Psychologists call the stickiness of old beliefs confirmation bias and status-quo bias. Economists observe similar inertia in markets and organizations. Neuroscience adds a critical piece: the brain runs on prediction. When reality surprises us, dopamine spikes signal a prediction error. That signal is a built-in update invitation. Culture and ego often reject it. We rationalize away the signal or drown it out with social proof. A better path is to make those error signals actionable through a repeatable process for belief revision.

This article argues for one simple, powerful habit: treat every important belief as a working hypothesis, not a permanent identity. Test it, update it, and move. The process that keeps those updates honest is Bayesian inference. Rev. Thomas Bayes did not write a self-help manual. He left us a method for combining prior knowledge with new evidence to form a more accurate belief. That method scales from umbrellas and medical tests to job changes and investment policy.

The point is not to turn life into equations. The point is to install a lightweight belief-updating loop that runs in the background of daily judgment. When the loop runs, you respond to evidence instead of mood, noise, or pressure. You reduce overreaction to one-off events. You raise your signal-to-noise ratio. You get to be wrong early, not catastrophically late.

This installment lays the foundation. It introduces a words-first version of Bayes’s rule, shows how the pieces interact, then warms up with two examples: an everyday umbrella decision and a gentle medical-testing case. Later installments add classic puzzles and a full career case study centered on Mia’s job decision, plus a practical playbook for turning updates into action.

Article Series

Over the course of four installments, we will move from foundations to practice, showing how you can strengthen your ability to update beliefs, make confident choices, and better navigate uncertainty.

• Part 1: Foundations of Bayesian Thinking Introduces the belief-updating framework, intuitive examples, and the basic structure of Bayesian inference.

• Part 2: From Intuition to Application Builds from simple examples (like weather forecasts and medical tests) to classic Bayesian puzzles that reveal common errors in reasoning.

• Part 3: Bayesian Inference in Real Life Applies the framework to real-world decisions, with a focus on Mia’s job-change example and how structured updating supports free will.

• Parts 4 & 5: Tools and Exercises for Becoming Bayesian Provides advanced discussion, practical exercises, and a workbook-style appendix with prompts (including “Ask GenAI”) to help you apply Bayesian updating to your own choices.

This journey is about more than math.
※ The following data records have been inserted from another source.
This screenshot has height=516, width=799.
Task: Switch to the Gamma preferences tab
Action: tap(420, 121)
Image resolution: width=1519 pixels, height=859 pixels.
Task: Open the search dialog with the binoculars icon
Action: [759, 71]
It is about learning how to embrace uncertainty, change your mind when the evidence calls for it, and make better decisions that serve your long-term goals.

The Belief Updating Framework

Before we dive into examples, let’s clarify the two core ingredients of Bayesian thinking:

• EB (Existing Belief): This is the position you already hold about the world, shaped by your experiences, culture, or intuition. Think of a belief as a mental icon or app: it holds a pre-defined set of instructions that will run automatically, without conscious deliberation. In this way, beliefs behave much like habits. They serve as mental “easy buttons” that streamline cognition, saving time and energy. The challenge is that our world is dynamic and ever-changing. A belief that once served you well can become outdated. Anything outdated that continues to run automatically becomes risky—leading you to make poor decisions without realizing it. This is why belief updating is so critical.

• NE (New Evidence): This is fresh information that challenges, supports, or reshapes your existing belief. It can arrive as an observation, a data point, or even a friend’s comment that causes you to reconsider.

When new evidence shows up, we need a disciplined way to test how it affects our existing belief. That’s where the Belief Updating Framework comes in. We will use it throughout this article series to illustrate how Bayesian inference works in practice:

• A = Prior belief (P(EB)). Your existing belief and its strength.

• B = Likelihood (P(NE | EB)). If your belief were true, how consistent would this new evidence be?

• C = Baseline Evidence (P(NE)). How common is this evidence across the whole world of possibilities, not only under your favored belief?

• D = Posterior belief (P(EB | NE)). Your revised belief after weighing the prior, the likelihood, and the baseline.

In words:

In compact math:

Why these parts?

Each checks a different failure mode:

• A (Prior) counters recency bias by honoring what you already know, while keeping it explicit and adjustable.

• B (Likelihood) asks a directional question: If my belief were true, would this kind of evidence be expected or surprising?

• C (Baseline) prevents overreaction to evidence that is common no matter which belief is true. It is the anchor against sensational anecdotes.

• D (Posterior) is the commitment device—an updated confidence that should drive behavior.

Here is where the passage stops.